In recent years, deep learning-based segmentation techniques have been applied to circuit annotation for the hardware assurance of integrated circuits (ICs). However, imperfections in circuit images often cause incorrectly segmented pixels, which result in critical circuit connection errors that are detrimental to subsequent circuit analysis. To mitigate such circuit connection errors, this work proposes a targeted data augmentation framework for deep learning-based circuit annotation, termed Integrated Circuit Mask-GAN (ICMG). ICMG generates circuit images containing the aforementioned imperfections through GAN-based image translation from synthetic circuit masks. These circuit masks are synthesized by a novel mask generation process that incorporates our domain knowledge of IC layouts and is configurable to emulate various image imperfections such as material residuals in the sample preparation or distortion in the imaging process. In our experiments on a microcontroller IC, our proposed ICMG greatly reduced the circuit connection errors and the required manual effort for data labeling compared to the reported techniques.

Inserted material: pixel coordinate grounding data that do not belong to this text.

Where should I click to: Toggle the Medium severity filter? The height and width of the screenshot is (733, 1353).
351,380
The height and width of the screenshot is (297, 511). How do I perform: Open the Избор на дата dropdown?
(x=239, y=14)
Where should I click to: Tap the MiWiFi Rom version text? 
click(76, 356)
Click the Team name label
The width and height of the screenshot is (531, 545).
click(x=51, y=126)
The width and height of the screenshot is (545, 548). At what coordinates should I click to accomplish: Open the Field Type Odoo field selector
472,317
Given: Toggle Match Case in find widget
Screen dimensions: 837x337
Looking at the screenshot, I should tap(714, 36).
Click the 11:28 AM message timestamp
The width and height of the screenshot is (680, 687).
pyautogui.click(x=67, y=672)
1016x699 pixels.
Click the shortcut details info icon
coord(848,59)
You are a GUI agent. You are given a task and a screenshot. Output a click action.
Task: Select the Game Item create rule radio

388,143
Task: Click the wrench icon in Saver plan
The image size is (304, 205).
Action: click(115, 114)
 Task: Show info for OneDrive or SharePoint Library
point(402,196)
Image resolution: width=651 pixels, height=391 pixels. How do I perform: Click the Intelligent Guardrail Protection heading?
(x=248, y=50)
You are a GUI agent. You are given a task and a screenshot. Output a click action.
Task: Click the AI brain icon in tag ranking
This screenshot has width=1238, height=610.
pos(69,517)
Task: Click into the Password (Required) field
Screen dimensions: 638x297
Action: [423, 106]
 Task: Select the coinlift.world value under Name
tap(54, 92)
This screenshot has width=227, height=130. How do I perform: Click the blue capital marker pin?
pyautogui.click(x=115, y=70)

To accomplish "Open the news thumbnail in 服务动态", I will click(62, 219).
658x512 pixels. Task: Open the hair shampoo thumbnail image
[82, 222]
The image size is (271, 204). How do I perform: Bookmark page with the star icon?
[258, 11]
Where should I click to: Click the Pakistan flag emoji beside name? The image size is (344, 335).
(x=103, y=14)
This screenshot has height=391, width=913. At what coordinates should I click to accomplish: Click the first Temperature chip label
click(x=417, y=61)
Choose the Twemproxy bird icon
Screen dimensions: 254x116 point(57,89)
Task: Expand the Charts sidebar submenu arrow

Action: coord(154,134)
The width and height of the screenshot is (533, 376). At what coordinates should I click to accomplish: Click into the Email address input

FORRES - Forensic Reverse Engineering of Silicon chips

Sinan Böcker, BKA, Germany

Data encryption on modern devices is one of the biggest challenges for European law enforcement agencies (LEAs). The lawful extraction of user data during a criminal investigation requires both highly specialized equipment and reliable processes. While technically very demanding, fully invasive hardware analysis of integrated circuits (ICs) is the most promising approach. The FORRES EU project aims to establish a unified tool-set for hardware reverse engineering, analysis and a platform for sharing knowledge between LEAs. To achieve this a workflow is created which entails the preparation and imaging of ICs and a software framework for analysis of the generated images.

Enhancing IC Reverse Engineering through Inter-layer Connectivity-Aware Image Inpainting

Jofre Pallarès, IMB-CNM (CSIC), Spain

The complete automation of Integrated Circuit (IC) reverse engineering is a multifaceted process, with performance intricately linked to sample preparation and imaging procedures. Artifacts introduced during Scanning Electron Microscopy (SEM) imaging, stemming from defects, noise, dust and other anomalies, pose a significant challenge to the image-to-layout conversion crucial for reverse engineering. These anomalies can lead to information loss or misleading results, adversely affecting the extraction of the intra and inter layer connectivity, and even causing phantom short-circuits. In the context of FEOL layers, the extraction of transistors may also suffer due to inadequate information.

This paper addresses this challenge by leveraging image inpainting techniques to reconstruct damaged regions using spatial information from their surroundings. Recent advancements in Deep Learning have elevated image inpainting techniques, demonstrating success in generating high-resolution images with remarkable improvements in quality, texture, and information recovery. While literature has showcased these achievements across various domains, including reverse engineering, existing models are constrained to reconstructing the current layer in isolation, neglecting crucial information from neighboring layers. It is imperative to integrate information from adjacent layers for accurate image reconstruction.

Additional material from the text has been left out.